This work of historical fiction, by Hana Samek Norton, has been in my print TBR pile since RomCon 2010. Ms. Norton and I shared a table at one of the conference events, and I was taken with her and with the idea of her debut novel, so I bought a copy. My daughter-in-law read it and loved it, but I hadn’t gotten around to it until I went looking for something outside the romance genre for this month’s challenge review.
First, let it be said that I am a huge sucker for literature related to Eleanor of Aquitaine. I researched her when I played her in The Lion In Winter in the late 1990s, and I just adore her as a historical figure and as an interesting character to speculate on in works of fiction. While she is not the central character of this novel, her influence is heavy and she makes frequent appearances, all of which are delightful. Norton writes historical fiction the way I prefer it; it’s a story, not a history lesson, so details of history that are not important to the plot are left alone, allowing the story to move more quickly, but the historical event are accurate and interesting. Since the main characters are not well-known historical agents, we can be surprised by their choices even if we know how the events of history unfold.

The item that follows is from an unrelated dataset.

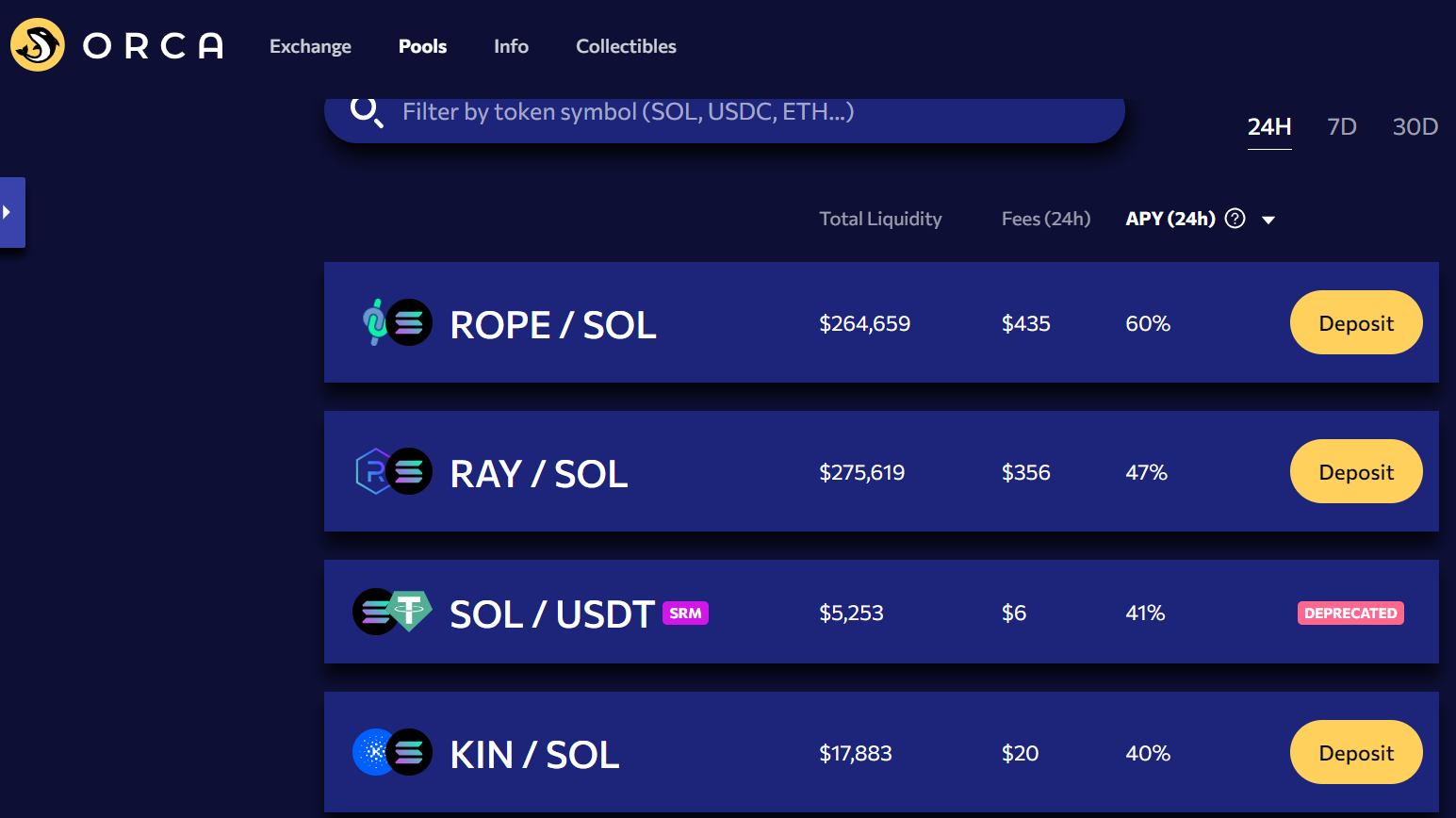This screenshot has height=818, width=1456.
Task: Expand the left sidebar arrow panel
Action: [x=12, y=212]
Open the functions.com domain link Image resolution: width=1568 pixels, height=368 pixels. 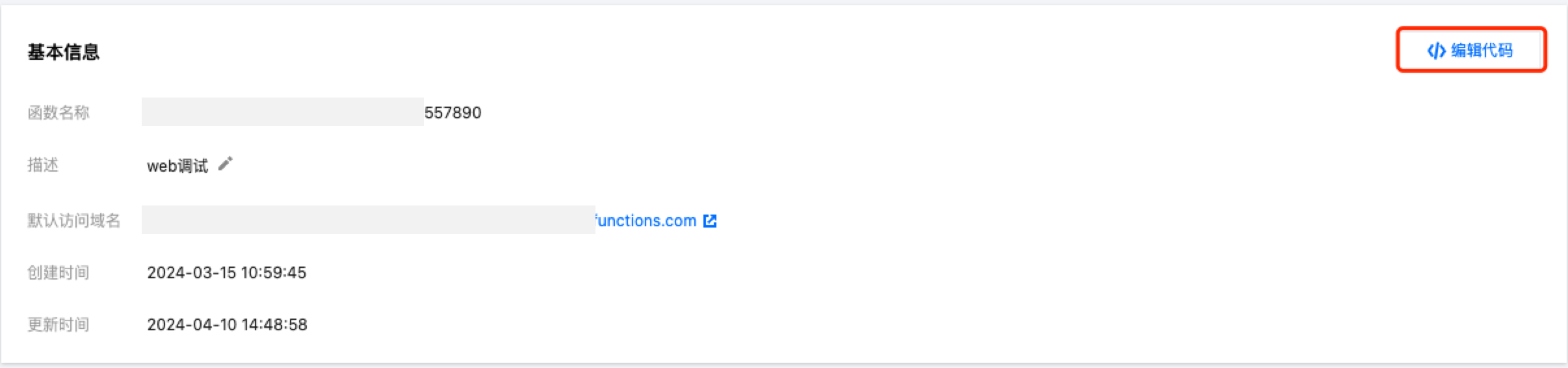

The main character is Juliana, who begins the story in a convent. (The main male character begins in a brothel; nice contrast.) She refused an arranged marriage to a much older man, and now, with her parents dead and no siblings, there is no one to arrange a match she’d like better. Not really wanting to take religious orders, although she enjoys the intellectual side of life in a convent, she agrees to let Eleanor choose a husband for her, thus allowing her to hold on to the family estate. Eleanor chooses Guerin de Lasalle, a mercenary with a terrible reputation; neither party is happy about the marriage, and both spend much of the book expecting, even hoping, to have it anulled.
The balance between the political intrigue and the personal/romantic comflict worked well for me. Juliana and Lasalle are caught up in King John’s attempts to hold his lands in Brittamy as well as his crown in England; they are not major players, but neither are they passive pawns. Without that dimension, the romance probably wouldn’t have been much to my taste, as there’s a lot of misjudging, big secrets and denial of obvious feelings. Against the political canvas, however, that didn’t bother me as much.
Fortunately, the romance has a happy ending, which you can’t always count on in historical fiction. And while the sexual encounters verge on being too much forced seduction for my taste (Lesalle drinks a lot, and acts like a pig when he does), there is a wonderful scene where he intends to take her by force, but cannot, because she talks so much that he loses his desire. Lasalle tells Juliana that there are “five means of gaining a well-guarded citadel” (“siege, storm, surprise, subterfuge, suborning”), but there’s also a sixth — surrender. In the end, he surrenders to her as much as she to him.